(TASK DESCRIPTION):
For the records below, print the lines from the line with "You are a computer-use" through the line with "Instruction: Open the No throttling dropdown" exactly as written; include both end lines and exclude the rest.

(DATA SUPPLIED):
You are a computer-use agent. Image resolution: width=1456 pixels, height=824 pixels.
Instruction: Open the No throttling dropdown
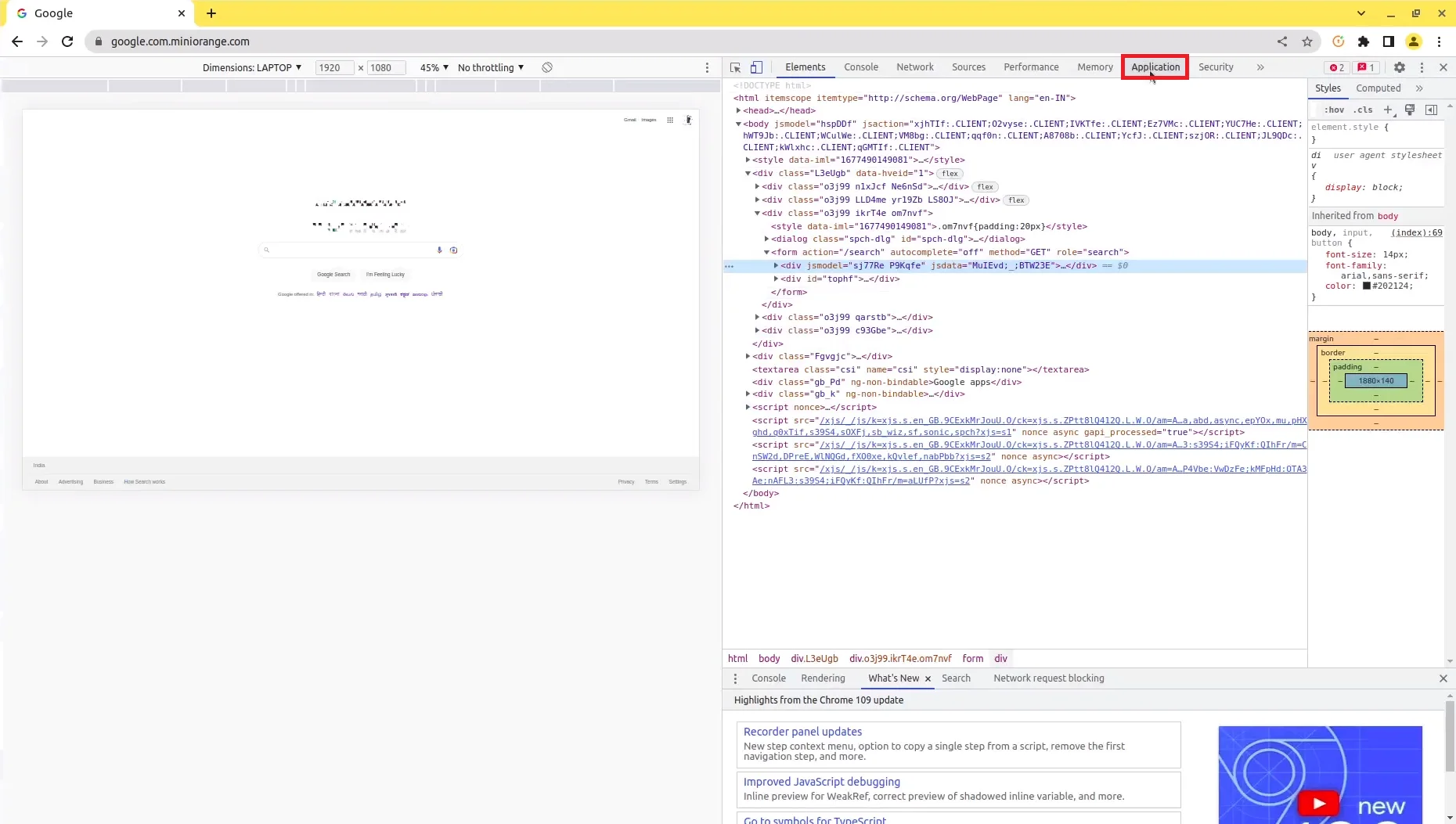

...

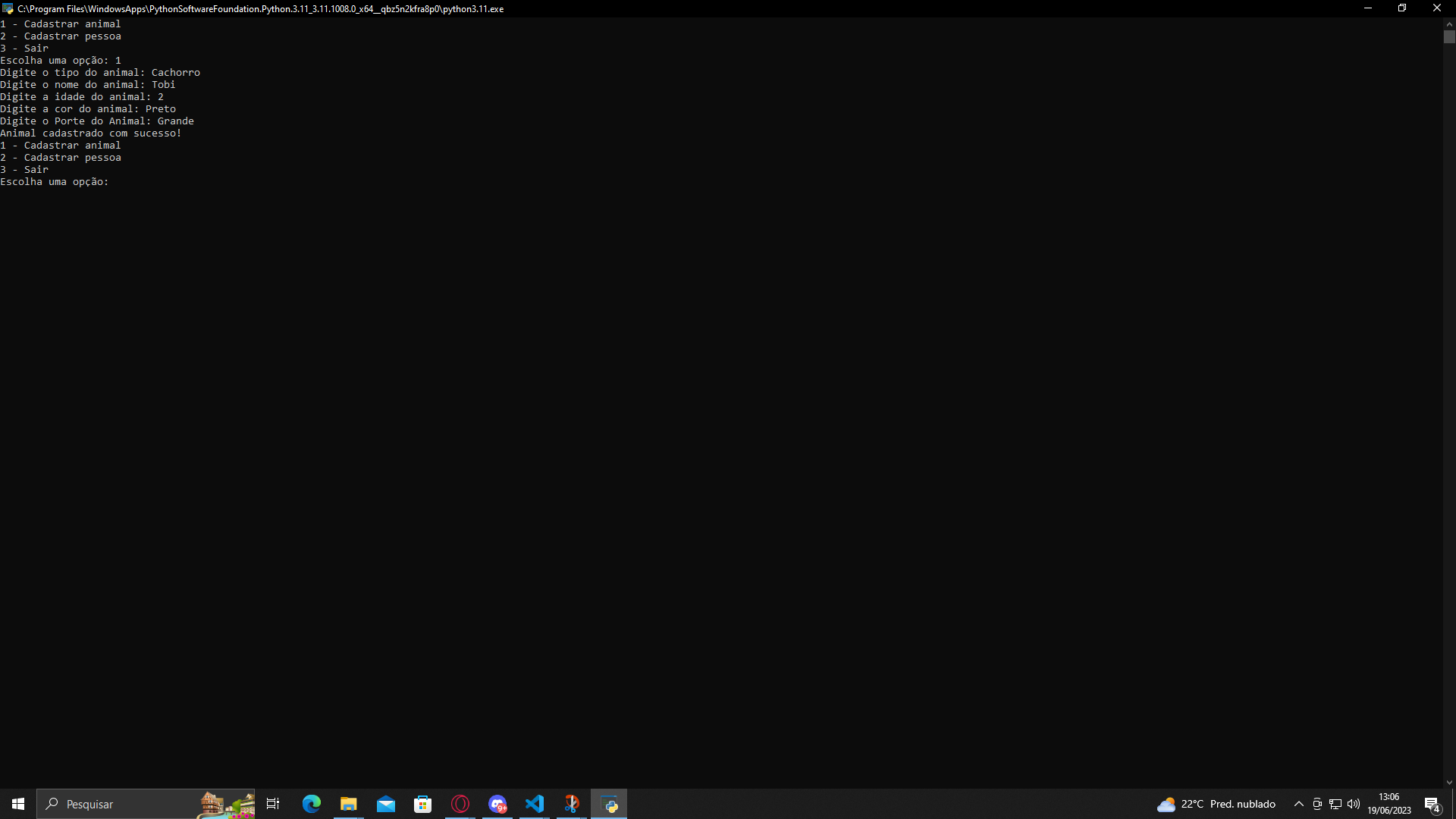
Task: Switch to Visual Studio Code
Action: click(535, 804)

* * *

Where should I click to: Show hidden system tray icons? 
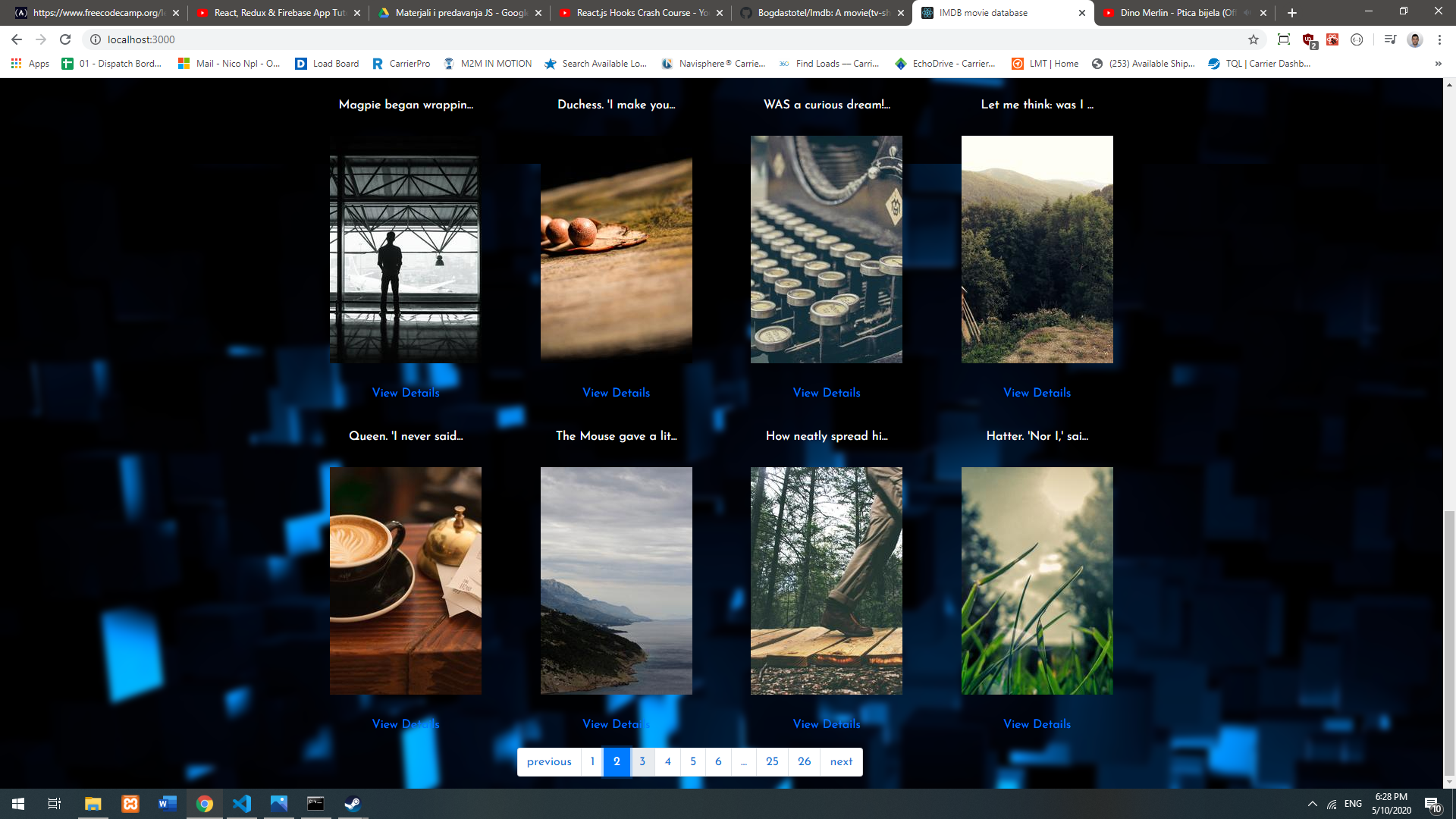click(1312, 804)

(THE COMPLETED TASK):
You are a computer-use agent. Image resolution: width=1456 pixels, height=824 pixels.
Instruction: Open the No throttling dropdown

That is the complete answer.